CONSIGNE: Recopiez la partie de l’entretien avec Virginie Rozée qui commence par les mots contenant « La première explication » et s’achève sur « choix par défaut. », en substituant « vie professionnelle » à « carrière ».

EXTRAIT DU DOCUMENT:
##########
Questions à… Virginie Rozée, sociologue à l’INED
Comment expliquer le recours croissant à la technique pour procréer ?
La première explication est l’existence même de cette technique ! Avant, on subissait le fait de ne pas pouvoir concevoir, ou alors on « s’arrangeait » entre amis. Il y a également une diversification des profils qui y recourent : les couples de même sexe, et les femmes et les hommes seuls ont désormais la possibilité de concevoir leur propre enfant. Petit à petit s’est construite une revendication à l’indifférence quant à l’accès aux techniques, affirmant que, quelle que soit sa situation, on doit pouvoir y avoir recours. Pour les couples de même sexe, l’idée est que l’on peut physiquement avoir un enfant, pourquoi alors se limiter à l’adoption ? Pour les femmes seules, c’est différent : leur vie a fait qu’elles n’ont pas rencontré le bon conjoint, ou qu’elles se sont réveillées tard en raison de leur carrière. Le recours à la technique est un choix par défaut.
Peut-on parler de nouveaux « droits reproductifs » ?
Les droits reproductifs ont été définis lors d’une conférence internationale au Caire en 1994. Ils correspondent au fait de ne pas imposer aux femmes de ne pas avoir d’enfant, en affirmant que c’est à elles de décider quand et combien elles en veulent. À l’époque, ces droits ne s’appliquaient pas à l’AMP, il s’agissait d’une prise de position face aux programmes de limitation des naissances dans un contexte de surpopulation. Mais le concept sous-jacent de cette notion de « droits procréatifs » est le droit de décider librement de sa vie reproductive, et pourrait donc s’appliquer à l’AMP, par exemple pour défendre son extension aux couples de même sexe ou aux femmes seules.
##########
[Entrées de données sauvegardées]
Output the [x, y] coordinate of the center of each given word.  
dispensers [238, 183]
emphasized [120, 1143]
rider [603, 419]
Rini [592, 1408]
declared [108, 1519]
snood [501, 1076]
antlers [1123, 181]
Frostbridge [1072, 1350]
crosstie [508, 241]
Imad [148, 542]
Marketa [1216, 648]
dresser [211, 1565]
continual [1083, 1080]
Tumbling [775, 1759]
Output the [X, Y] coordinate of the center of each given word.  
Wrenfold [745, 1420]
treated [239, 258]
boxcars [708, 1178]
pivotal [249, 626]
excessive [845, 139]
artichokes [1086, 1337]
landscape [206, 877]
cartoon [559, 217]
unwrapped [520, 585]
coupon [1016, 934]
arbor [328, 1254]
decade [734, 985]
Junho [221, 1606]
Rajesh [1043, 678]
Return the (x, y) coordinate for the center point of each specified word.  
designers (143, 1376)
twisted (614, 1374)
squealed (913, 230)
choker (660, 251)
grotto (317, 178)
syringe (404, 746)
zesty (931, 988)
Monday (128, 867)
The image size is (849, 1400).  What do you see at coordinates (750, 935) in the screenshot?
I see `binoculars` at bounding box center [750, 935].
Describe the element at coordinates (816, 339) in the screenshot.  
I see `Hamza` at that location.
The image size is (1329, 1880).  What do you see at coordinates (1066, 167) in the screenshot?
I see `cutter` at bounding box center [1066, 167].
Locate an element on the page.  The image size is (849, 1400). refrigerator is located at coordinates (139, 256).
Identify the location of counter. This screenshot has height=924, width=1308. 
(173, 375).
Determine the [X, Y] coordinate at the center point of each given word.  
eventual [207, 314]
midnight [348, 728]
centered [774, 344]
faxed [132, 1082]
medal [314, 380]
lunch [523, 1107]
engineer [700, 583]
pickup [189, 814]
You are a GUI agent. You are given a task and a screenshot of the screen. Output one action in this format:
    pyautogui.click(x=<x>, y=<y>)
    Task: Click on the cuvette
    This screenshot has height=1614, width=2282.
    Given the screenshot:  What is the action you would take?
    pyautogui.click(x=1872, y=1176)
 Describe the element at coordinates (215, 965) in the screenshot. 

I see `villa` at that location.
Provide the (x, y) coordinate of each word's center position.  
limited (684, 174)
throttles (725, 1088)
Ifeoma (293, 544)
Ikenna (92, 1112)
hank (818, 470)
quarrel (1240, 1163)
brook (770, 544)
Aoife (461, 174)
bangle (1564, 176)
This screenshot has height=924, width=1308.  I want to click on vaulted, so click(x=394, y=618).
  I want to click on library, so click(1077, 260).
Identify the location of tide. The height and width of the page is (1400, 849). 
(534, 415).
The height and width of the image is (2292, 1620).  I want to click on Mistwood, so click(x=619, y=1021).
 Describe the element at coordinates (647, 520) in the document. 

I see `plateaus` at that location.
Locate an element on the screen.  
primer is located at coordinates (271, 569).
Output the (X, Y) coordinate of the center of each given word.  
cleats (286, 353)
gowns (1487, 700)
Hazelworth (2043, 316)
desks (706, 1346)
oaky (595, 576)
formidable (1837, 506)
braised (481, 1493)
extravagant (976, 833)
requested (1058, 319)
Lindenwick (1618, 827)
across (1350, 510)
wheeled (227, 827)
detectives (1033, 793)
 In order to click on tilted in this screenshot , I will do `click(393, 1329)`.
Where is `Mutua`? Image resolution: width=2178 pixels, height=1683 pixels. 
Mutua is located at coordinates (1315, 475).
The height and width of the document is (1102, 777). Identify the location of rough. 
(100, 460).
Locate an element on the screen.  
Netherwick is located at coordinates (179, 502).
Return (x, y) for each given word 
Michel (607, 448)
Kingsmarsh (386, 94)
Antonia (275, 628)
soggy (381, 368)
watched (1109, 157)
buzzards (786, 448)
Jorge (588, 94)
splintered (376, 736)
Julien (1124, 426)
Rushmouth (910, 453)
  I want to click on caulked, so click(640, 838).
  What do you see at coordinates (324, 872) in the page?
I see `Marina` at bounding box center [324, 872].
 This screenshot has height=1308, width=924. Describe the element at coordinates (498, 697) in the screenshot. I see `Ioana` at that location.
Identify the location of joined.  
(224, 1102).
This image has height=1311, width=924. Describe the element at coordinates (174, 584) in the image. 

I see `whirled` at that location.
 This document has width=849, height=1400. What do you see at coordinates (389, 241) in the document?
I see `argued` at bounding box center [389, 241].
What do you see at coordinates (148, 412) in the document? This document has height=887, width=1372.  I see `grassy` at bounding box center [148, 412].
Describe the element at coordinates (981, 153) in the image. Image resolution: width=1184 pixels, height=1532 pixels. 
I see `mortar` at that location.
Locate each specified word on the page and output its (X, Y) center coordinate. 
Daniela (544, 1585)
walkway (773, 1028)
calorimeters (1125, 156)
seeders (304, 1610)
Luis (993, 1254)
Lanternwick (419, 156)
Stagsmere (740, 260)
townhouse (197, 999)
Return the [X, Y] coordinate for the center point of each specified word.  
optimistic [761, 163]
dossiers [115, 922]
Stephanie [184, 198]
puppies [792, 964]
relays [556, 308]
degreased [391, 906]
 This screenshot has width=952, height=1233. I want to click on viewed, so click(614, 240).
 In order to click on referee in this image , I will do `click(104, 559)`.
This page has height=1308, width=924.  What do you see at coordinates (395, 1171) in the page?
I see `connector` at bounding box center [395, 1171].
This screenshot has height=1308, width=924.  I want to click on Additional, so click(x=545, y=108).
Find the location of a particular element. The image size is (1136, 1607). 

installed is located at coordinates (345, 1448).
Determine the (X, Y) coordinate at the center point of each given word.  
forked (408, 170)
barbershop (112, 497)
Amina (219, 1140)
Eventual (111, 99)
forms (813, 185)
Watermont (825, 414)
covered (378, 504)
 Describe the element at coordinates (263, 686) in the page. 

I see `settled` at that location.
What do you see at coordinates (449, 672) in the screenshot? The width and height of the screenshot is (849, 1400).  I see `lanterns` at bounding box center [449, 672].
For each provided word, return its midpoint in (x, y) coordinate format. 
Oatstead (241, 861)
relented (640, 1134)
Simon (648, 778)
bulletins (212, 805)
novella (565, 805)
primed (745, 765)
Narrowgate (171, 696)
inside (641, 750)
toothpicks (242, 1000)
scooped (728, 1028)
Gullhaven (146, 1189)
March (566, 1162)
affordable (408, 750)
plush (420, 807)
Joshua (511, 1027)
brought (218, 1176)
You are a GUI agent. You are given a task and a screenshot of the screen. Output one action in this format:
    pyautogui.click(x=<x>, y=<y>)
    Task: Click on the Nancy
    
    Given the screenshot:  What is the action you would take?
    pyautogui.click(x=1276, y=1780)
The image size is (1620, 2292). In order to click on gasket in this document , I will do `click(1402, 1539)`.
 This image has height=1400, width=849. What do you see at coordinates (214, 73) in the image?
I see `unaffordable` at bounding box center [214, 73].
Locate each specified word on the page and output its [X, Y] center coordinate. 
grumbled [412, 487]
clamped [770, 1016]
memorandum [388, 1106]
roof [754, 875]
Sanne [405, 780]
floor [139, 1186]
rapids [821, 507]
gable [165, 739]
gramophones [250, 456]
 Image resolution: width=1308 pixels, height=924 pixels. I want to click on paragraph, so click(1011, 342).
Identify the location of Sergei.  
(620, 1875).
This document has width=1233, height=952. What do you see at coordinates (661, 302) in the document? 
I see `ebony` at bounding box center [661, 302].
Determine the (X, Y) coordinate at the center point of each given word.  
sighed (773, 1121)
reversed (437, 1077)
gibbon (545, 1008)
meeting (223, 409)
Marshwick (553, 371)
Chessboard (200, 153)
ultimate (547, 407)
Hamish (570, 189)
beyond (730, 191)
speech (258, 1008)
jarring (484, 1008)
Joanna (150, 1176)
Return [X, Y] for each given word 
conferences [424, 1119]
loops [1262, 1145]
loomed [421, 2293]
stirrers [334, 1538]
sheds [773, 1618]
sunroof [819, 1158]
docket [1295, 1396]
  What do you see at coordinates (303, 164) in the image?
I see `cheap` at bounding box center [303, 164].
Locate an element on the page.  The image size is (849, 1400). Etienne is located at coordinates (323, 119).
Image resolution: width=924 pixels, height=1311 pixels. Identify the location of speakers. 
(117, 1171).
##########
RÉPONSE ATTENDUE:
La première explication est l’existence même de cette technique ! Avant, on subissait le fait de ne pas pouvoir concevoir, ou alors on « s’arrangeait » entre amis. Il y a également une diversification des profils qui y recourent : les couples de même sexe, et les femmes et les hommes seuls ont désormais la possibilité de concevoir leur propre enfant. Petit à petit s’est construite une revendication à l’indifférence quant à l’accès aux techniques, affirmant que, quelle que soit sa situation, on doit pouvoir y avoir recours. Pour les couples de même sexe, l’idée est que l’on peut physiquement avoir un enfant, pourquoi alors se limiter à l’adoption ? Pour les femmes seules, c’est différent : leur vie a fait qu’elles n’ont pas rencontré le bon conjoint, ou qu’elles se sont réveillées tard en raison de leur vie professionnelle. Le recours à la technique est un choix par défaut.